众目睽睽说出的话,就是抵赖也没用,郑鹏老老实实地认了。
在皇帝面前,可讲不了道理。
姚崇有些奇怪地看着李隆基,轻皱着眉头:他想不明白为什么在这里召见郑鹏,李隆基是皇帝,他想在哪里召见臣子不是问题,这次接待苏禄可汗的工作做得非常出色,极大地安抚了苏禄可汗的心,在大食和吐蕃动作频频之际,安抚好麾下有二十万控弦之士的苏禄可汗,有非常大的意义,郑鹏的功劳可以排在首位,给些赏赐无可非。
但是,君臣二人,在大庭广众下,在朱雀大街上,谈论一个青楼女子,似有不妥吧,传出去,还以为皇帝有多好色呢。
正想提醒,突然看到一旁的高力士不着痕迹地轻轻摇了摇头,姚崇很快就改变了主意,站在一旁,眼观鼻,鼻观心,就像前面什么也没听到。
作为一个宰相,需要耳目通明,也得搞好人际关系,姚崇是李隆基最信任的外臣,而高力士士是李隆基最信任的内臣,为了自个的需要,高力士和姚崇的关系很好。
高力士都暗示了,姚崇也就聪明选择闭口。
李隆基说话声很哄亮,很多大臣和百姓都听到,一个个都饶有兴趣地看着郑鹏,一些站得远的百姓,还小声议论起来:
“那首诗做得真好,郑乐正真是才华横溢。”
“一首诗就林薰儿推上第一花魁的位置,长安没谁了。”
“当日薰儿姑娘还跟郑公子表白呢,真是敢爱敢恨。”
“平康坊对郑公子表白的多了去,做男人能做到郑公子这种境界,就是死了也值。”
“可惜,薰儿姑娘被神秘人赎走,若不然,肯定成为一段名流千古的佳话。”
“对,对,对,可惜啊,当日薰儿的身份太高,郑公子只是一个小乐正,能有多少俸禄?”
众人议论纷纷,都替郑鹏婉惜。
此时,李隆基再次开口:“朕一向赏罚分明,做得好,自然要赏,要不就寒了天下臣民的心。”

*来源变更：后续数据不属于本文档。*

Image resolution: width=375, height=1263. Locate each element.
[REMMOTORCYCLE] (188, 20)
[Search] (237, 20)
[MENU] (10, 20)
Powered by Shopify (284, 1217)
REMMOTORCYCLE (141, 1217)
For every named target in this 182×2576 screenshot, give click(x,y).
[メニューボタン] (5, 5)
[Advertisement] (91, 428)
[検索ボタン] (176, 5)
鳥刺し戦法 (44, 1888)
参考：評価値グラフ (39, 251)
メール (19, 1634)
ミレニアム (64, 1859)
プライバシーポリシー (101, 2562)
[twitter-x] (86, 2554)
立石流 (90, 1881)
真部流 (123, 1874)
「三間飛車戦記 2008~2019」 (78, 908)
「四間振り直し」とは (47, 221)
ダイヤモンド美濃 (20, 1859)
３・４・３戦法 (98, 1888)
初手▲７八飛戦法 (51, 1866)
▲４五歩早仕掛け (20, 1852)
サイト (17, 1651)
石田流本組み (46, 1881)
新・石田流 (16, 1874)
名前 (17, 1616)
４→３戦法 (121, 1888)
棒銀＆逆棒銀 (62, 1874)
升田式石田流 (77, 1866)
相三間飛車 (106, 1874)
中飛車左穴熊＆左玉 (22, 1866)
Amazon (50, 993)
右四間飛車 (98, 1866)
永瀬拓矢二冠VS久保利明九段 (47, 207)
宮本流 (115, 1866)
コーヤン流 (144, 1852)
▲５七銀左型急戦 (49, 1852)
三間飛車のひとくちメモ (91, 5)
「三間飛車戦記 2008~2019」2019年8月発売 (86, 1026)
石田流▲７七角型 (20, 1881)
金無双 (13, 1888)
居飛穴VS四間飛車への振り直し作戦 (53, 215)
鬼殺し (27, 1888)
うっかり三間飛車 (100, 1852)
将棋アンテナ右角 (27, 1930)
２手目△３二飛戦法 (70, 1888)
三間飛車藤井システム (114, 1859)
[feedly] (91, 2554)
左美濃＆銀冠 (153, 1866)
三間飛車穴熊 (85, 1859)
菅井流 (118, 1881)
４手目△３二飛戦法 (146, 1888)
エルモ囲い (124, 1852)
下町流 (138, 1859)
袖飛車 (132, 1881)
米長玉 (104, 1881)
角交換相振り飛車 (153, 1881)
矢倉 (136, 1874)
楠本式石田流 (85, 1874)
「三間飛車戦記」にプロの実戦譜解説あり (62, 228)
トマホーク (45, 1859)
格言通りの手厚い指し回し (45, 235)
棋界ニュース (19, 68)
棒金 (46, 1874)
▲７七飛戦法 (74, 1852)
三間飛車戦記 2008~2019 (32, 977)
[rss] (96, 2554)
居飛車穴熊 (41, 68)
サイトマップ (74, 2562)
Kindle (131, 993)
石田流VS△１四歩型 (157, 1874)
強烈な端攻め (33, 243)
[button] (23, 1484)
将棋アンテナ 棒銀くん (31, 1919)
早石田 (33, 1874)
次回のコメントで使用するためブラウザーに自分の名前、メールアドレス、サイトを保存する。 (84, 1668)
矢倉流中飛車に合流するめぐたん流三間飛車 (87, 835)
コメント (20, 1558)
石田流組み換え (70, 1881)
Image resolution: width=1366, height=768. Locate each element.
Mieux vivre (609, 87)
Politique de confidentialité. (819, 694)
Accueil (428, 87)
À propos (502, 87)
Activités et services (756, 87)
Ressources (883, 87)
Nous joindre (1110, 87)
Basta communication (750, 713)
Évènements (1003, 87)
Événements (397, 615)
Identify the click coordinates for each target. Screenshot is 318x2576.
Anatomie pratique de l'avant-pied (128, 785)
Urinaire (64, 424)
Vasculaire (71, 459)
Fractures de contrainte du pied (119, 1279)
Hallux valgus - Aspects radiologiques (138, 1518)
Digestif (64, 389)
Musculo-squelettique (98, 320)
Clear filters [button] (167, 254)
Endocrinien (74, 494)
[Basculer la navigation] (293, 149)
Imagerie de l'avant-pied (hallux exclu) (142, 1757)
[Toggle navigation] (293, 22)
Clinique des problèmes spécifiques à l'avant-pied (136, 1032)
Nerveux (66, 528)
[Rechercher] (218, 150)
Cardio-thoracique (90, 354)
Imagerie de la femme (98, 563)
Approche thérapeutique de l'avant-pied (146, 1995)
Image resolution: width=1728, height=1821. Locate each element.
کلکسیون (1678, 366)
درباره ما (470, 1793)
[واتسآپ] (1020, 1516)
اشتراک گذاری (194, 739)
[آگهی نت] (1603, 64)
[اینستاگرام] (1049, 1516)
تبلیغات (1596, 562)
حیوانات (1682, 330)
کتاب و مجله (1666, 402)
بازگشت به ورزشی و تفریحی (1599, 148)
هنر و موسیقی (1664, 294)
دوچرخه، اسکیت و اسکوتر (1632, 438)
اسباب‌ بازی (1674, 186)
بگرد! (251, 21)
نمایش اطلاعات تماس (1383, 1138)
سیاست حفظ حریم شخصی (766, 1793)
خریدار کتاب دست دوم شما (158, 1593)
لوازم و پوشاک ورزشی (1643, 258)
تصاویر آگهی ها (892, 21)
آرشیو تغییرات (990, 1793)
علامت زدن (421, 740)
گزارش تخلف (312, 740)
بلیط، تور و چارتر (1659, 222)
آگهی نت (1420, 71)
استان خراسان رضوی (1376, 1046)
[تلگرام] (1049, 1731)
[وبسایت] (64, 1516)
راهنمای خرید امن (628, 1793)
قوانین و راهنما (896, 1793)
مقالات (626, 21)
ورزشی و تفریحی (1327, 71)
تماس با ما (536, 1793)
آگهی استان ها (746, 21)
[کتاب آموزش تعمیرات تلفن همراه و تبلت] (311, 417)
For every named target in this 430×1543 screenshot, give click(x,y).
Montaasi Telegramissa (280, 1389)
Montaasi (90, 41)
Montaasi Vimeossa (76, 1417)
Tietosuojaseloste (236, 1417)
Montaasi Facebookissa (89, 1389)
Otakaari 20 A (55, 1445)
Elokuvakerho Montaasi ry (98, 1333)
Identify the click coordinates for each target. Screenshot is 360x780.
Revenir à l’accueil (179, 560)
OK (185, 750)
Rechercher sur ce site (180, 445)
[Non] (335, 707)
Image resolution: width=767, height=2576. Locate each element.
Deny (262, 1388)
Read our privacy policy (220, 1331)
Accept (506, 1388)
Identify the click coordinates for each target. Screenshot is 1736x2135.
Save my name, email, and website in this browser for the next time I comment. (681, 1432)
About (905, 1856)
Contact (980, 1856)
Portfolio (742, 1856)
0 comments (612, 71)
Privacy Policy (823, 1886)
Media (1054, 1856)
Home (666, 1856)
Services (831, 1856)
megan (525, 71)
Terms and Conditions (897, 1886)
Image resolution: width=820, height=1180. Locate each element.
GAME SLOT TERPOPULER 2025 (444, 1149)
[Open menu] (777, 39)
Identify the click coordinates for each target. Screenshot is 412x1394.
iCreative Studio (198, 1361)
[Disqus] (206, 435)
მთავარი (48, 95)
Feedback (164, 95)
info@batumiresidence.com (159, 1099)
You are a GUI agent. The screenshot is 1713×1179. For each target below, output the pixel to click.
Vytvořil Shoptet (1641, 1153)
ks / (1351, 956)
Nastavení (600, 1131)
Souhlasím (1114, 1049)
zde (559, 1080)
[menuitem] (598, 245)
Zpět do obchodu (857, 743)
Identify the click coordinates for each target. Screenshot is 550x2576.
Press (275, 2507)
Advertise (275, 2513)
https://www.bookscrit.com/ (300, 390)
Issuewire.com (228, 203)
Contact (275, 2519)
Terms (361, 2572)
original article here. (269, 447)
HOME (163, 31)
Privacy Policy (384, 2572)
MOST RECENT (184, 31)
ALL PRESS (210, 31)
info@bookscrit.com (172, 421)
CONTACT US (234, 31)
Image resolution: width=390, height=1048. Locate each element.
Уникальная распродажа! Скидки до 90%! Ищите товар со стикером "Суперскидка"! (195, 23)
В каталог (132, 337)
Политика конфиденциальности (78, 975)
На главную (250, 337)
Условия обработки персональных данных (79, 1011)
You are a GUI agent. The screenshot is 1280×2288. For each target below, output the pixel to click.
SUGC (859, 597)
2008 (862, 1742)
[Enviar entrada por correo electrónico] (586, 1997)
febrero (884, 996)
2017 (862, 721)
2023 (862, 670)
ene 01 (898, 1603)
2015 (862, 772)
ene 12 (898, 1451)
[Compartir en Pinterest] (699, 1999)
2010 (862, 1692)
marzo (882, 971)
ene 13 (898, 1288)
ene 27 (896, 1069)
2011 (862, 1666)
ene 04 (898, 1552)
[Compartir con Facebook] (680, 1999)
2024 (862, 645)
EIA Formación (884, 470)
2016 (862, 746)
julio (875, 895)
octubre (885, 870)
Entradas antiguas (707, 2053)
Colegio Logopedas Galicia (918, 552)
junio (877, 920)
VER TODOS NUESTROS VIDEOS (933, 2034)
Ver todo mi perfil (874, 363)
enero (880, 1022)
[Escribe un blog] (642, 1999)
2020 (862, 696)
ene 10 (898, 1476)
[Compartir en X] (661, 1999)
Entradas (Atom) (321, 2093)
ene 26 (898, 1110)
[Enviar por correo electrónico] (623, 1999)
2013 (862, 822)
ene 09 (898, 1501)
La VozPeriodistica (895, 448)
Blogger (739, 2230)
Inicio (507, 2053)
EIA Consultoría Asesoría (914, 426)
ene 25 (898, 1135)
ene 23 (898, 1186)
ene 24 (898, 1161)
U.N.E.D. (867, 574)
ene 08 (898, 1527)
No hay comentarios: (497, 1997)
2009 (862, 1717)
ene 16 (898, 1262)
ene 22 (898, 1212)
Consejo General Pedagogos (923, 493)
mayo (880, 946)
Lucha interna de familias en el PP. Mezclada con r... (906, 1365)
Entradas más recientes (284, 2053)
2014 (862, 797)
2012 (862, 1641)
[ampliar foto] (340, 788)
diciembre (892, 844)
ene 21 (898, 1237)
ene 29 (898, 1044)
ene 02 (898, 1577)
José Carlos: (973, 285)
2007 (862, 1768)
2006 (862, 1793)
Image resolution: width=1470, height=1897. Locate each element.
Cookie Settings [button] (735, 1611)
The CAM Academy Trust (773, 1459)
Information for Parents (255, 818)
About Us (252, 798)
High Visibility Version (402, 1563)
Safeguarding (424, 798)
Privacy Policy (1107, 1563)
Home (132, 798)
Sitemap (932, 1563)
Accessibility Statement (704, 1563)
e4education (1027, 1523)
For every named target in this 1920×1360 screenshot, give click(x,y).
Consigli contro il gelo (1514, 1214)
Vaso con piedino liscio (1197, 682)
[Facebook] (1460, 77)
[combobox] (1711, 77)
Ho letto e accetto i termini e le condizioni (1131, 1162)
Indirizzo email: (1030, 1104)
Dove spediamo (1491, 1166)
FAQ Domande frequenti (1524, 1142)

说到这里,给高力士一个眼色,高力士马上会意,大声喊道:“鸿胪寺乐正郑鹏,上前听封。”
不会吧,在这里听封:
郑鹏有些惊愕,不过很快还是依礼跪下:“臣在。”
李隆基轻轻摸了一下美须,又环视一个个伸长耳朵倾听的臣民,嘴角露出一丝不易察易的微笑,这才开口道:“郑爱卿,你担任接待副使,做得很好,不仅让苏禄可汗感到满意,还维持大唐的声誉,深慰朕意,现升你为左教坊判官,望爱卿再接再励,多创作像《送别》这样的好歌。”
“皇恩荡浩,谢主隆恩。”郑鹏心中一喜,连忙行礼。
乐正只是一个八品下的小官,而判官可是五品,从八品升到五品,一下子升了三个品阶,一下子晋了十多级之多。
速度堪称火箭。
郑鹏谢恩的时候注意到,无论是姚崇还是宋景,都是面带微笑,平日那些喜欢挑刺的言官们,也没人跳出来指责李隆基逾制,这官一升就升了三个品阶啊。